As It Happens7:22His cancerous voice box was removed. Now he’s speaking again
Only a few months ago, Marty Kedian of Haverhill, Mass., couldn’t speak a word — and he didn’t know if he ever would again.
But, in February, Kedian received a total larynx replacement following a laryngeal cancer diagnosis and years of surgeries.
“I had an 82-year-old mother that I couldn’t talk to on the phone. And I talked to her the other day, and she could hear every word I said,” Kedian told As It Happens guest host Peter Armstrong.
It’s been four months since his transplant at the Mayo Clinic in Phoenix. He’s still hoarse and says it’s difficult to speak at times, but he can do it.
“Every time I talk about it, I can’t believe that’s happened,” said Kedian.
The 59-year-old is only the third person in the United States to receive a total larynx replacement, according to the Mayo Clinic.
The non-profit American academic medical centre says this is the first-known case performed on a patient with active cancer. It’s part of a clinical trial that Dr. David Lott, who leads the Mayo Clinic’s larynx and trachea transplant program, hopes can lead to more successful surgeries.
Lott and his team published the results from the clinical trial on Tuesday in the journal Mayo Clinic Proceedings.
“Just having this conversation and having this problem recognized for people, I think, gives hope and knowledge that they’re not alone out there,” said Lott.
The surgery
Before being diagnosed with cancer, Kedian considered himself a talker. He loved to make friends and talk to new people.
But, in 2013, he found he was having trouble swallowing his food. At first, he thought it was allergies and didn’t think much of it.
A series of tests found he had a rare form of laryngeal cancer called chondrosarcoma.
That led to surgeries. His first operation in 2014 was the start of dozens more over the next 10 years.
Eventually, the surgeries left his voice raspy and barely audible. When he couldn’t breathe on his own, a tracheostomy tube was inserted through a hole in the front of his neck so he could breathe.
“It was horrible when I lost my voice. I couldn’t talk to my friends, my family, my granddaughter,” said Kedian.
“You don’t want to go around people because they can’t hear you. When you try to talk, the only words you hear all the time is ‘what.'”
He was told his final option was to have his larynx, also called the voice box, removed. But Kedian refused and sought the help of Lott at the Mayo Clinic. Lott and his team had been investigating ways to restore and save a person’s voice. Kedian had hope.
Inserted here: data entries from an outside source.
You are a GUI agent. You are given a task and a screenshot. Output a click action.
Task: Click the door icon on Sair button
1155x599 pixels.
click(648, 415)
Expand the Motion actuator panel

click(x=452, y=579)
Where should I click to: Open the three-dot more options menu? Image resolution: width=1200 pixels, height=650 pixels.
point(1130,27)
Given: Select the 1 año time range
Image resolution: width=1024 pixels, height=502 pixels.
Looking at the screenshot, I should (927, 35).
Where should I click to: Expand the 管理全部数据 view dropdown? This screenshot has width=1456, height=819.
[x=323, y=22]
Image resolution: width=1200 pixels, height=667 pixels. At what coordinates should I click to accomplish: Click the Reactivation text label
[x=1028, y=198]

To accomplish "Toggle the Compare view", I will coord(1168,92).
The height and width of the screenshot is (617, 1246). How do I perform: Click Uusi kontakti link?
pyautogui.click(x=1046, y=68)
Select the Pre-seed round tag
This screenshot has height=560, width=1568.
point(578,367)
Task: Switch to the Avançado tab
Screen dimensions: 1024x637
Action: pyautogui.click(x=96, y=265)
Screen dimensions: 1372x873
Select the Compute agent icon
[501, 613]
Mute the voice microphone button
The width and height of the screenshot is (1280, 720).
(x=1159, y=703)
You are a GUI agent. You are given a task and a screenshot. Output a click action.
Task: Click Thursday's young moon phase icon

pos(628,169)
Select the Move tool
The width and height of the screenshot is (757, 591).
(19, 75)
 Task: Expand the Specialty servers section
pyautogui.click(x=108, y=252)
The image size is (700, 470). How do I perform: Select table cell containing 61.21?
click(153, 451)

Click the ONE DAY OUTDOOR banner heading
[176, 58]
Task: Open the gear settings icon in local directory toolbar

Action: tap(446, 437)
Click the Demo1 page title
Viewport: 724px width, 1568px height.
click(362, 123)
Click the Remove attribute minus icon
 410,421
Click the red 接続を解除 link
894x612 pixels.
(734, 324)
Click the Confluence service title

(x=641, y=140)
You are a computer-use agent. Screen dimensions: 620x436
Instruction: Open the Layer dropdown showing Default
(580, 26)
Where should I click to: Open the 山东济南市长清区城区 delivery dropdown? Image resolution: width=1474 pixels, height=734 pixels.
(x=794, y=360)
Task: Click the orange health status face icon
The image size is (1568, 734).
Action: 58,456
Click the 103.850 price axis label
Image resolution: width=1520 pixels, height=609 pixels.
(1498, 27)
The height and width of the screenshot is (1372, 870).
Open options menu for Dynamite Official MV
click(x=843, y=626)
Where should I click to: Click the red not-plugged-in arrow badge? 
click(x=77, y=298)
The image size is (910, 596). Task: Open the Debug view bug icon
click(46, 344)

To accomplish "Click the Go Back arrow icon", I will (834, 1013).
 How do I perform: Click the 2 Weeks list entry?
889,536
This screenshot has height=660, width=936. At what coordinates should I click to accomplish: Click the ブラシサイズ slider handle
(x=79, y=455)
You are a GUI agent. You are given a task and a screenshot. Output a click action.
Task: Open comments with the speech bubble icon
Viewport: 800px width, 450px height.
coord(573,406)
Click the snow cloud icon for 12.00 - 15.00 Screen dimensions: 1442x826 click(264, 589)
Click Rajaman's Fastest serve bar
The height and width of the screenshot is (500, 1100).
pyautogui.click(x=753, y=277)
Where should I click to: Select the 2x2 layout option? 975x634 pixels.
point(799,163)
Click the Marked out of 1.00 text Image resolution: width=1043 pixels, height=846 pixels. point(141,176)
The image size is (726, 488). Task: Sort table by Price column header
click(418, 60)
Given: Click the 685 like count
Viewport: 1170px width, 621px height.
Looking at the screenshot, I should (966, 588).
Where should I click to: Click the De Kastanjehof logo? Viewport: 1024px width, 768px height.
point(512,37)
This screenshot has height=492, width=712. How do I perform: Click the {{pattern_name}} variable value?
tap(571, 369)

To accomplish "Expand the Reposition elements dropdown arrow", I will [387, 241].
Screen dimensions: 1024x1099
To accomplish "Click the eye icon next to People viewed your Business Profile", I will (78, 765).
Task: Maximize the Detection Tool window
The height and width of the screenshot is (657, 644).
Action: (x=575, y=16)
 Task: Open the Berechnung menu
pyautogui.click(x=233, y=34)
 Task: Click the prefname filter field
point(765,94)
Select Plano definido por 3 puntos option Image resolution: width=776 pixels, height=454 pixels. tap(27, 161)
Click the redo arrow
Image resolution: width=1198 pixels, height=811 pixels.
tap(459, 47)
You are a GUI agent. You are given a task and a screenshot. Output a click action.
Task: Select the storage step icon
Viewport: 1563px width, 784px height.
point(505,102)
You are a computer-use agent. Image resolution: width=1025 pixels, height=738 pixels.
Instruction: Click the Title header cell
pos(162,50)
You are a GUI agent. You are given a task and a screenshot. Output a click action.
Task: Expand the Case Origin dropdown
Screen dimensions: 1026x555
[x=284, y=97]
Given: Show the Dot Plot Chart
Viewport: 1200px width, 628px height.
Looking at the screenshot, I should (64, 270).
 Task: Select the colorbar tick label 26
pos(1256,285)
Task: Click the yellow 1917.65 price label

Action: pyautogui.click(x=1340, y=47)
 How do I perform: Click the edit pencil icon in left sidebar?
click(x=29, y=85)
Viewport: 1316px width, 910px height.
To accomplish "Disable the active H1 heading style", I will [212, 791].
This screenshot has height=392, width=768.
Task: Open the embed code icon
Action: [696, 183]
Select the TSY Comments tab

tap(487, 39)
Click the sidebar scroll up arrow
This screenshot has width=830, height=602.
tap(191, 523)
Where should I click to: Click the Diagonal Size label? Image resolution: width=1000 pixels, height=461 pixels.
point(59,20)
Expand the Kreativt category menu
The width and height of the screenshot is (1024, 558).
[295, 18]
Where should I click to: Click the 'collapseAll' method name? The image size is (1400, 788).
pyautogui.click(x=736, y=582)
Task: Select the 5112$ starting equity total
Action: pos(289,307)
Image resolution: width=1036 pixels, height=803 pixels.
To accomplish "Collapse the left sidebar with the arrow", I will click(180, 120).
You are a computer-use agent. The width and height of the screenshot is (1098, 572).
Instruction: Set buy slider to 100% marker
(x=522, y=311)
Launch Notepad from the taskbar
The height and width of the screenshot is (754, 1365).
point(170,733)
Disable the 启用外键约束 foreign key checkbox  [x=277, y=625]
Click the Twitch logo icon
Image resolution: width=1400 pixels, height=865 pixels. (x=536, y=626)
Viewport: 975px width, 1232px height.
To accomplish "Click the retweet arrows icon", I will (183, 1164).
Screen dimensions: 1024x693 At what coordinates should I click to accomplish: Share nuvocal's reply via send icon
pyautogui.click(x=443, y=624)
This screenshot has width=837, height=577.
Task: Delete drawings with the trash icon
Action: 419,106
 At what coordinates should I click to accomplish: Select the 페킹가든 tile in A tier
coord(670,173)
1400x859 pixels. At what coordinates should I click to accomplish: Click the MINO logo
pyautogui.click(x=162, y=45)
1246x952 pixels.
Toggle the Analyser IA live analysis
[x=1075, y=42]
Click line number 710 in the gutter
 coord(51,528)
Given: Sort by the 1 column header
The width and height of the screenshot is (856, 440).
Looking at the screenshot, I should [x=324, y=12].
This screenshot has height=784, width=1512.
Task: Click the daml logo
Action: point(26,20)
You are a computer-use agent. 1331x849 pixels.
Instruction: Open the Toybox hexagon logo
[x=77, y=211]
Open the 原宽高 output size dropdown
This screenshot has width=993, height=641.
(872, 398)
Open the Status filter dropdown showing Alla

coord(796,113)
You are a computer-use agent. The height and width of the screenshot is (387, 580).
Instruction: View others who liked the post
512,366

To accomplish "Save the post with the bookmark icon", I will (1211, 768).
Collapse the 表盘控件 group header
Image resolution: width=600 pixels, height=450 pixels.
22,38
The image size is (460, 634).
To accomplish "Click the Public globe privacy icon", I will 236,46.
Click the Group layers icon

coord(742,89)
According to the Mayo Clinic, laryngeal transplantation comes with significant risks, especially with the use of immunosuppressive therapy, which reduces the risk of organ rejection, but also lowers the body’s immune system response. That increases the risk cancer could spread.
But on Feb. 29, he went in for surgery. The procedure required six surgeons and lasted 21 hours. Their first priority was to remove the cancerous larynx.
The surgeons were then able to transplant the donated larynx, along with the adjoining tissues and tiny blood vessels to supply them. Surgeons used microsurgical techniques to connect nerves critical for Kedian to feel when he needs to swallow and to move the vocal cords, according to the Mayo Clinic.
“I’m amazed,” said Lott. “Remember, we’re listening to someone speak that’s just a little over four months out from having essentially his entire throat transplanted.”
More recovery to go
Kedian says the diagnosis and loss of his voice had a significant impact on his quality of life.
“It makes you feel like less of a person when you don’t have a voice,” said Kedian.
Since the surgery, he has about 60 per cent of his voice back. He can now swallow and breathe on his own. Doctors say his speech will continue to improve over the next year.
“The fact that he’s having this much function return in this short of a time has far surpassed what my expectations were,” said Lott.
And Lott says the success extends beyond Kedian’s recovery. He says they’ve been able to learn from Kedian’s journey, and hopes this option can be made available to more people.
But Lott says there is still more work to do.
“How do we do this safely in people that have lower-grade cancers and then eventually kind of higher-grade cancers, so that they don’t have to go through the suffering of having to have their voice box removed,” said Lott.
“Better days are coming and we’re just working on getting there.”